PHOTO FRÉDÉRIC CÔTÉ, LA TRIBUNE

La fille de Raïf Badawi avec sa mère, Ensaf Haidar

M. Badawi pouvait théoriquement être libéré depuis la fin du mois de février. Bien que sa peine de prison ait maintenant officiellement pris fin, l’homme reste soumis à une interdiction de voyager pendant 10 ans et à une interdiction de travailler dans les médias. Il doit en outre verser une amende punitive de 335 000 $ qui lui a été imposée au moment de sa condamnation.

« Une grande nouvelle »

« C’est une grande nouvelle, parce que c’est un véritable défenseur des droits de la personne. C’est quelqu’un qui a voulu faire progresser son pays, qui est un des pays les plus rétrogrades en matière d’égalité entre les hommes et les femmes », souligne Pascal Paradis, directeur général d’Avocats sans frontières Canada.

On a réagi avec beaucoup d’émotions, de bonheur et de soulagement à cette annonce. C’était espéré, mais inattendu parce qu’on n’avait aucun signe qu’il allait être libéré. On est très, très heureux.

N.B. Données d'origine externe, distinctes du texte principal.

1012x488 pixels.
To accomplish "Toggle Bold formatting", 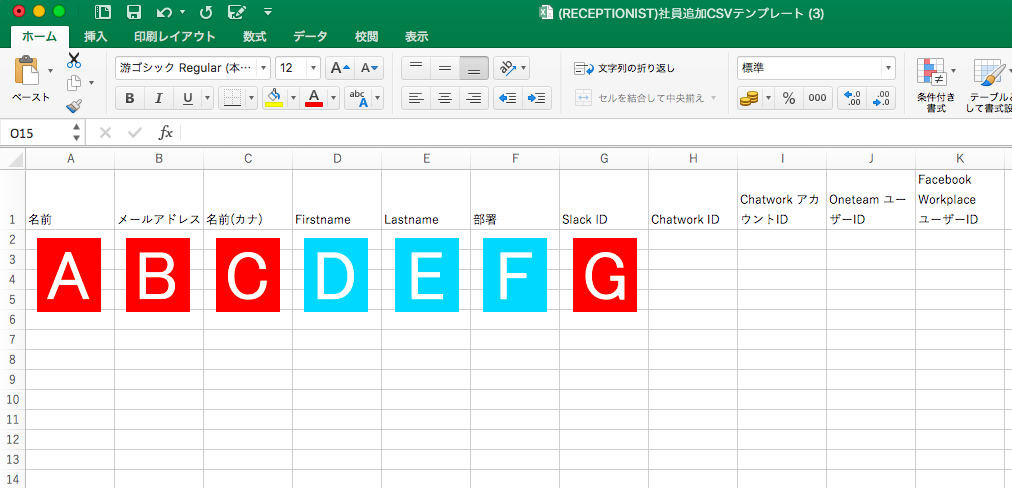I will (129, 98).
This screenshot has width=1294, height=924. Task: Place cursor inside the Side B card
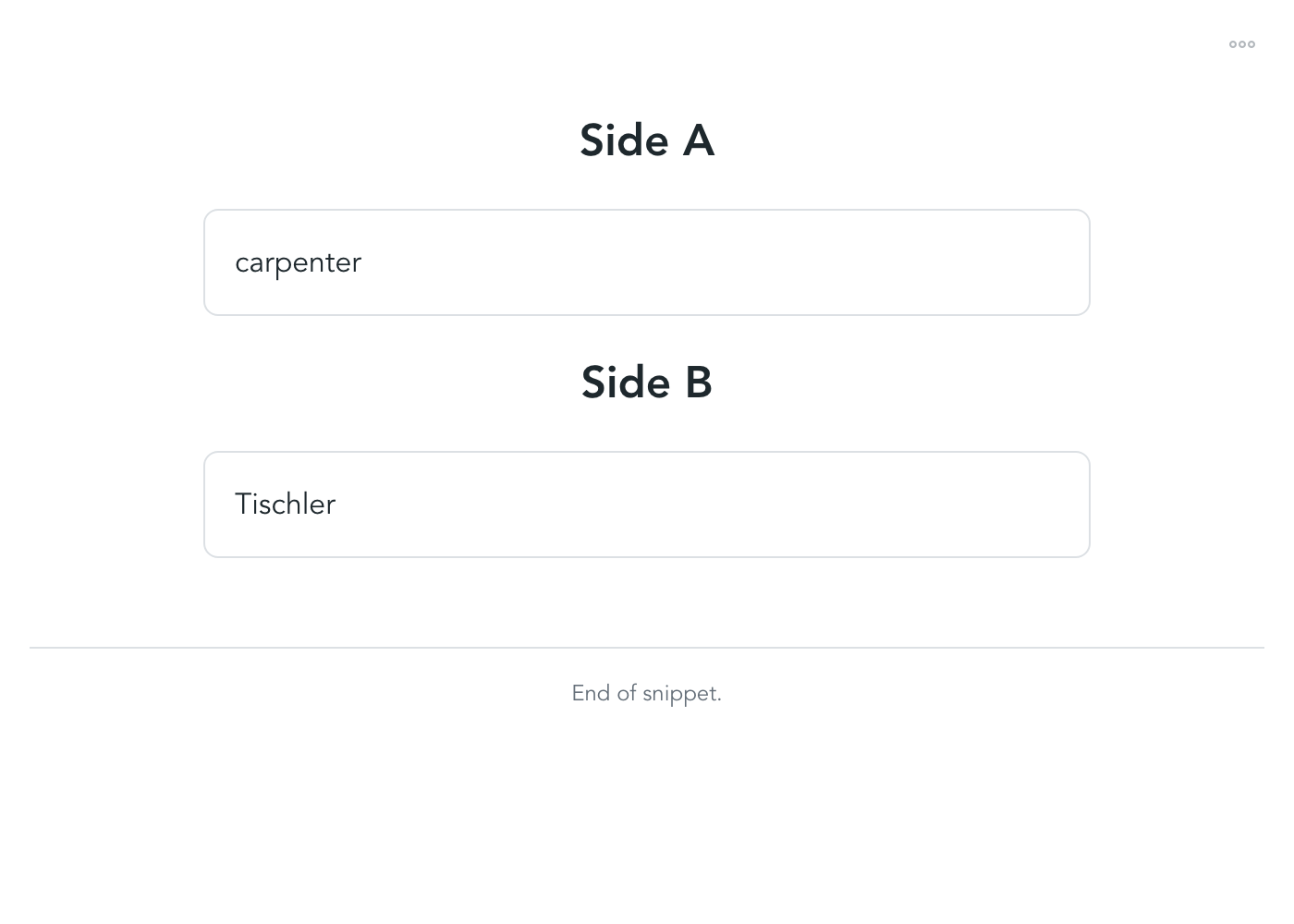point(647,504)
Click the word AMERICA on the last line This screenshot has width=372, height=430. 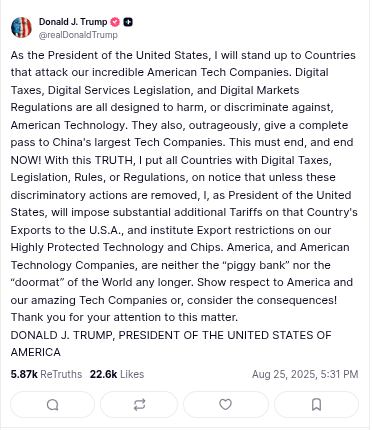tap(36, 352)
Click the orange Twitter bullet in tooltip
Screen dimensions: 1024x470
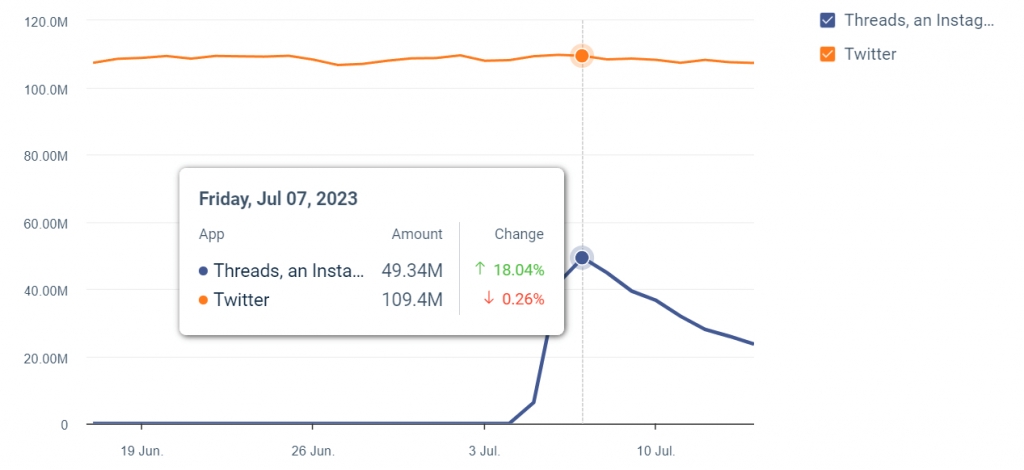[204, 300]
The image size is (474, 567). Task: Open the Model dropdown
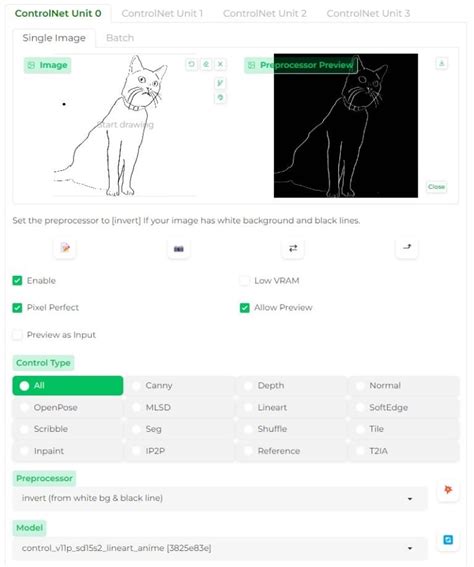click(x=219, y=548)
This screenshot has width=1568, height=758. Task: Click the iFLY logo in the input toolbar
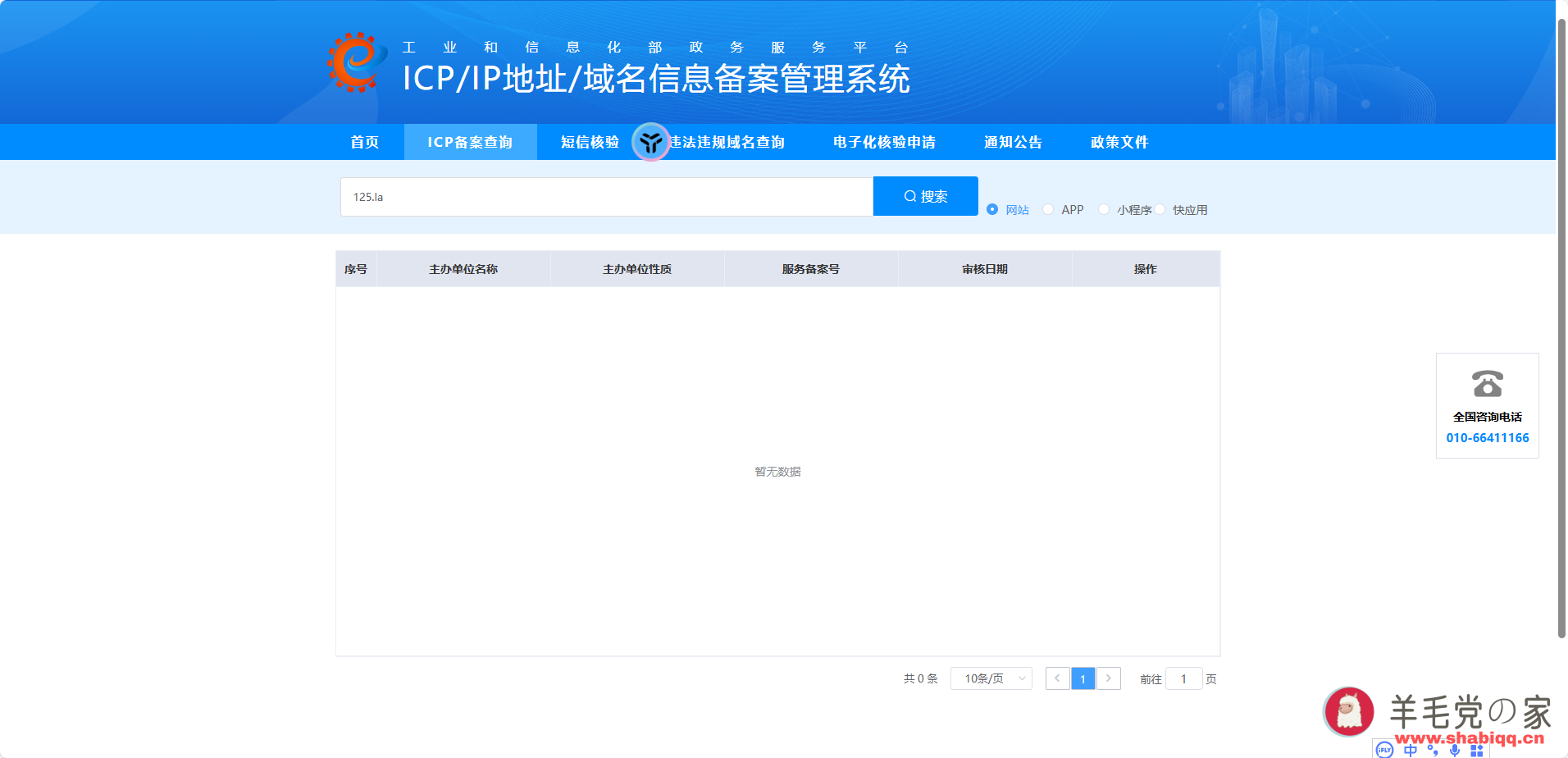tap(1384, 749)
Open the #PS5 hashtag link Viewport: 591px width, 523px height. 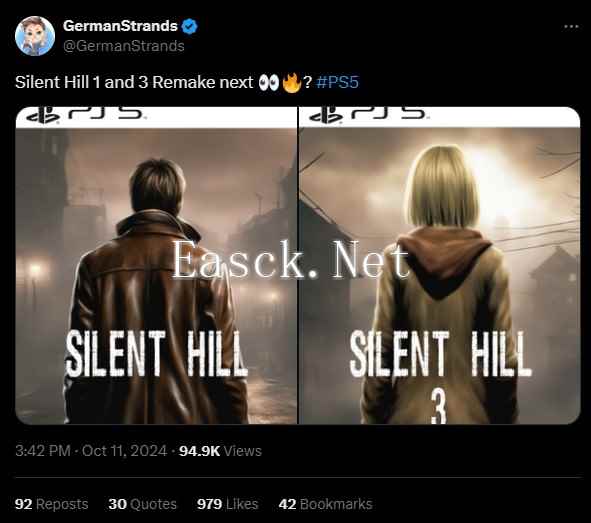point(337,82)
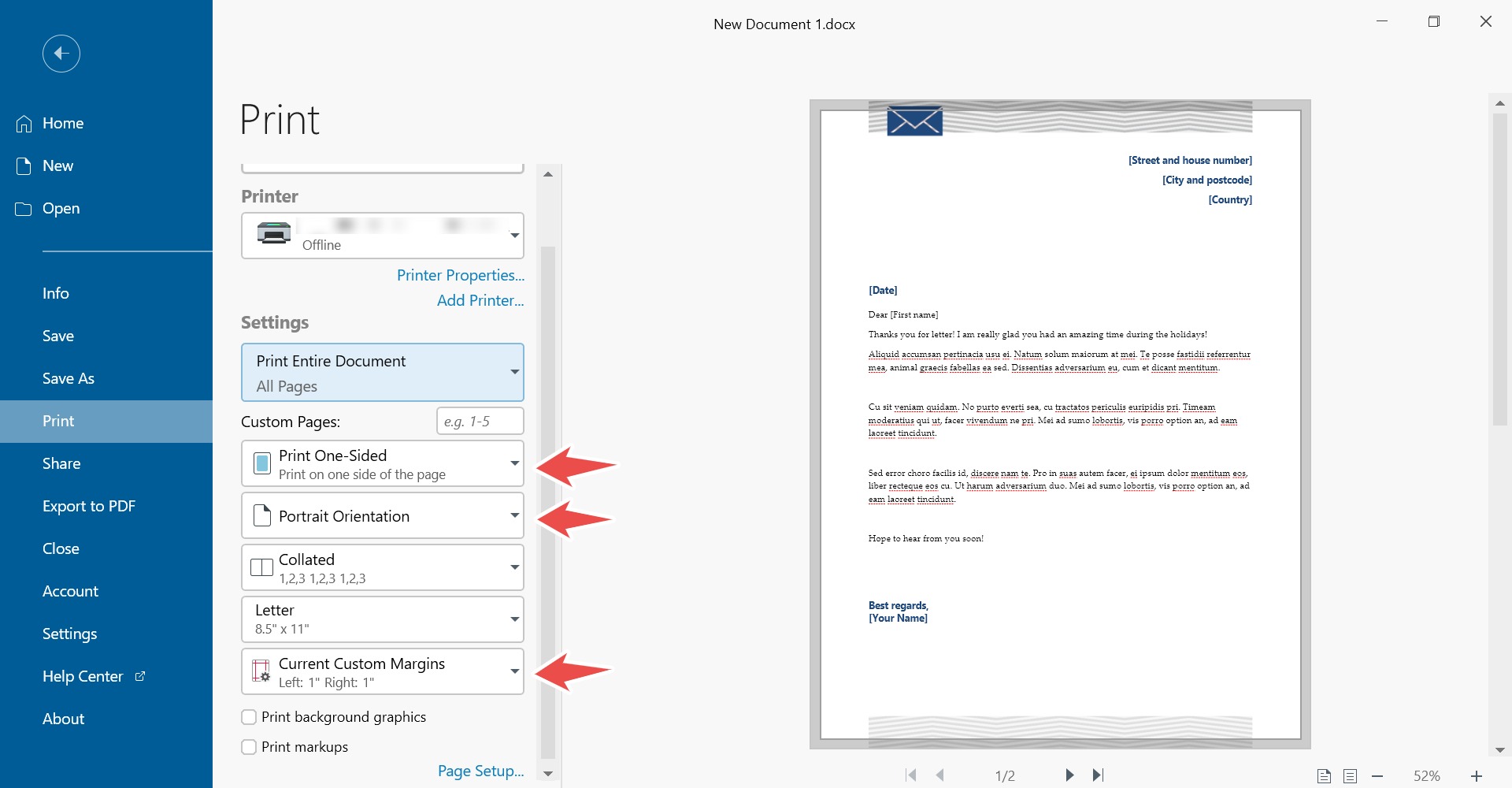Go to previous page in preview

[x=940, y=775]
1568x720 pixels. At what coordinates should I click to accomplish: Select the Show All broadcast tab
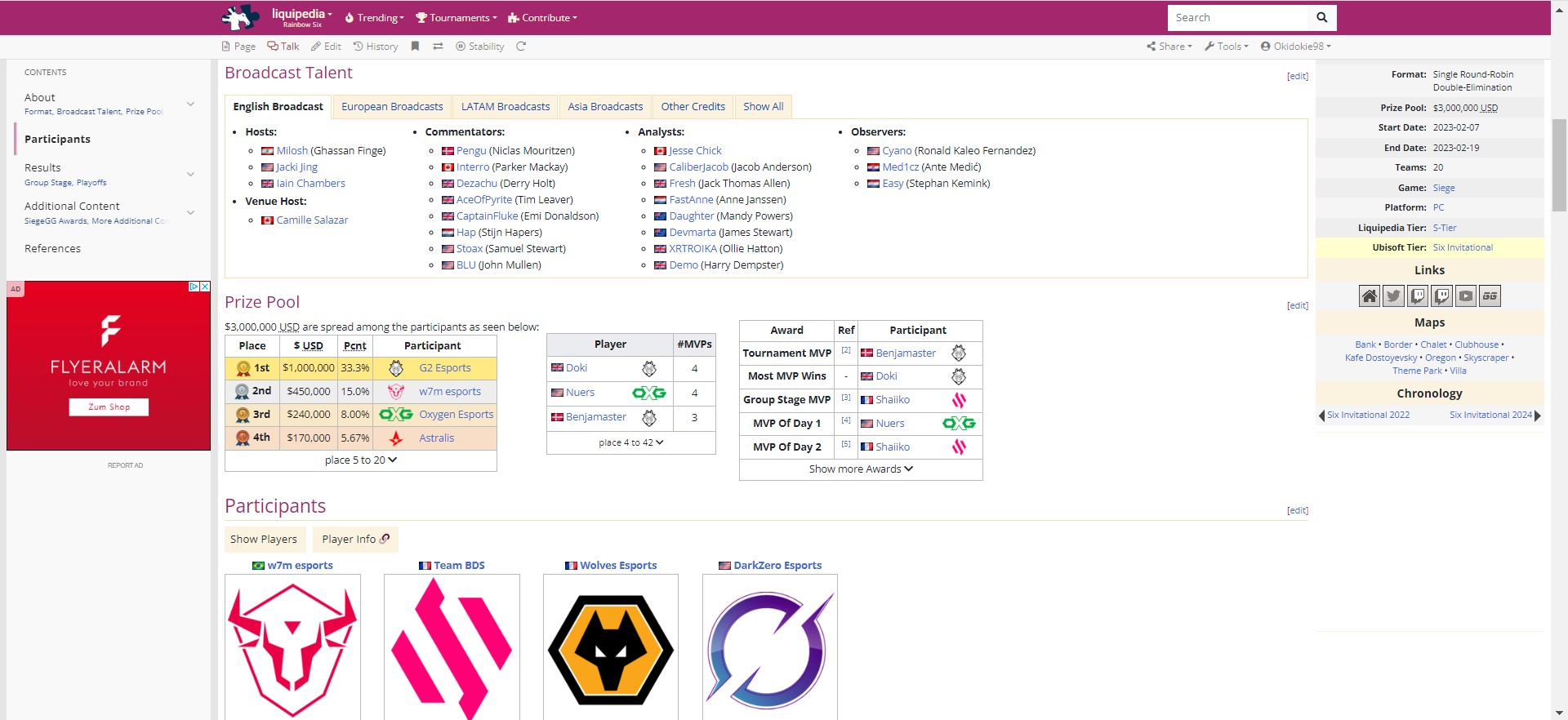pos(763,107)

France-Isabelle Langlois, directrice générale d’Amnistie internationale Canada

Sa libération représente un « message d’espoir » pour les autres prisonniers, soutient Mme Langlois. « C’est le visage qui personnifie l’ensemble des prisonniers et des prisonnières d’opinion et des défenseurs des droits qui ont été ou qui sont encore emprisonnés. »

PHOTO ARCHIVES LA PRESSE

Raïf Badawi, avant son emprisonnement

La bataille n’est pas terminée, rappelle toutefois Mme Langlois. D’autres sanctions pèsent toujours sur lui, notamment l’interdiction de sortir du pays pendant les 10 prochaines années et de communiquer sur les réseaux sociaux. « On va continuer de travailler pour que ces charges soient aussi abandonnées et qu’il soit le plus tôt possible ici au Québec avec sa famille », conclut-elle.

« Développement extraordinaire »

Sur la Toile, les réactions n’ont pas tardé. « Nous sommes heureux de ce développement extraordinaire et offrons notre entière collaboration à Raïf Badawi et Ensaf Haidar pour la suite des choses », a notamment indiqué le chef du Bloc québécois, Yves-François Blanchet, qui avait fait campagne avec Mme Haidar l’automne dernier, alors qu’elle était candidate de son parti aux élections fédérales dans Sherbrooke.

« Enfin ! Je ne cesse de penser aux enfants qui vont enfin retrouver leur père », a aussi lancé le premier ministre du Québec, François Legault. « Un énorme soulagement pour toute sa famille. En espérant du fond du cœur que vous puissiez vous retrouver bientôt. Nous collaborerons, comme c’est le cas depuis le début, pour que ça devienne une réalité », a aussi promis le chef péquiste, Paul St-Pierre Plamondon. La mairesse Valérie Plante a aussi souhaité au principal intéressé, qui avait été fait citoyen d’honneur de Montréal en 2018, « de profiter de sa liberté retrouvée ».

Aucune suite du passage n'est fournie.